--- PROBLEM ---
Rewrite the lines below as a numbered list and drop the blank lines.

--- EXERCISE MATERIAL ---

-- Start --

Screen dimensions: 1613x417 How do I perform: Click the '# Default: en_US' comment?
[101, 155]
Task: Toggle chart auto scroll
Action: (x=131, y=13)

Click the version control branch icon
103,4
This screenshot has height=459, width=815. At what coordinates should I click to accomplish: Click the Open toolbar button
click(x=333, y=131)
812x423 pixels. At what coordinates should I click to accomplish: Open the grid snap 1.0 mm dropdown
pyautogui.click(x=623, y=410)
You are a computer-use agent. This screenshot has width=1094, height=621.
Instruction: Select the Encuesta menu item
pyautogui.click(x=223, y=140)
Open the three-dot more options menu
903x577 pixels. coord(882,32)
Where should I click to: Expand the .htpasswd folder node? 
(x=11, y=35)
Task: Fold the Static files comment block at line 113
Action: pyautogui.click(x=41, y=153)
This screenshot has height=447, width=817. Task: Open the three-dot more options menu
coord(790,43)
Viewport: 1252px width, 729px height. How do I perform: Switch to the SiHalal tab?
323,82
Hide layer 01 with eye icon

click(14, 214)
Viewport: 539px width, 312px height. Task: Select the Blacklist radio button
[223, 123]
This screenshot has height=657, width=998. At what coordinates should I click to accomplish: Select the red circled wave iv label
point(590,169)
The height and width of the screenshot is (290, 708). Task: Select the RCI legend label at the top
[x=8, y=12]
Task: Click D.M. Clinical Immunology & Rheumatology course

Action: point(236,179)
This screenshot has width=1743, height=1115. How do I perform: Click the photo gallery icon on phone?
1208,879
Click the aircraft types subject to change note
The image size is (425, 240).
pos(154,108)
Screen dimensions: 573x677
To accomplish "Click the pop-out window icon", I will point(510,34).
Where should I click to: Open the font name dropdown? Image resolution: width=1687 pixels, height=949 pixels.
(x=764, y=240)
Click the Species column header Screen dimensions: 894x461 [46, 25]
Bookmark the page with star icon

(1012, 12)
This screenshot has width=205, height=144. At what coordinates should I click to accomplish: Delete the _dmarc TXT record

-- End --

--- SOLUTION FOR THIS EXERCISE ---
1. Screen dimensions: 1613x417 How do I perform: Click the '# Default: en_US' comment?
2. [101, 155]
3. Task: Toggle chart auto scroll
4. Action: (x=131, y=13)
5. Click the version control branch icon
6. 103,4
7. This screenshot has height=459, width=815. At what coordinates should I click to accomplish: Click the Open toolbar button
8. click(x=333, y=131)
9. 812x423 pixels. At what coordinates should I click to accomplish: Open the grid snap 1.0 mm dropdown
10. pyautogui.click(x=623, y=410)
11. You are a computer-use agent. This screenshot has width=1094, height=621.
12. Instruction: Select the Encuesta menu item
13. pyautogui.click(x=223, y=140)
14. Open the three-dot more options menu
15. 903x577 pixels. coord(882,32)
16. Where should I click to: Expand the .htpasswd folder node? 
17. (x=11, y=35)
18. Task: Fold the Static files comment block at line 113
19. Action: pyautogui.click(x=41, y=153)
20. This screenshot has height=447, width=817. Task: Open the three-dot more options menu
21. coord(790,43)
22. Viewport: 1252px width, 729px height. How do I perform: Switch to the SiHalal tab?
23. 323,82
24. Hide layer 01 with eye icon
25. click(14, 214)
26. Viewport: 539px width, 312px height. Task: Select the Blacklist radio button
27. [223, 123]
28. This screenshot has height=657, width=998. At what coordinates should I click to accomplish: Select the red circled wave iv label
29. point(590,169)
30. The height and width of the screenshot is (290, 708). Task: Select the RCI legend label at the top
31. [x=8, y=12]
32. Task: Click D.M. Clinical Immunology & Rheumatology course
33. Action: point(236,179)
34. This screenshot has width=1743, height=1115. How do I perform: Click the photo gallery icon on phone?
35. 1208,879
36. Click the aircraft types subject to change note
37. The image size is (425, 240).
38. pos(154,108)
39. Screen dimensions: 573x677
40. To accomplish "Click the pop-out window icon", I will point(510,34).
41. Where should I click to: Open the font name dropdown? Image resolution: width=1687 pixels, height=949 pixels.
42. (x=764, y=240)
43. Click the Species column header Screen dimensions: 894x461 [46, 25]
44. Bookmark the page with star icon
45. (1012, 12)
46. This screenshot has width=205, height=144. At what coordinates should I click to accomplish: Delete the _dmarc TXT record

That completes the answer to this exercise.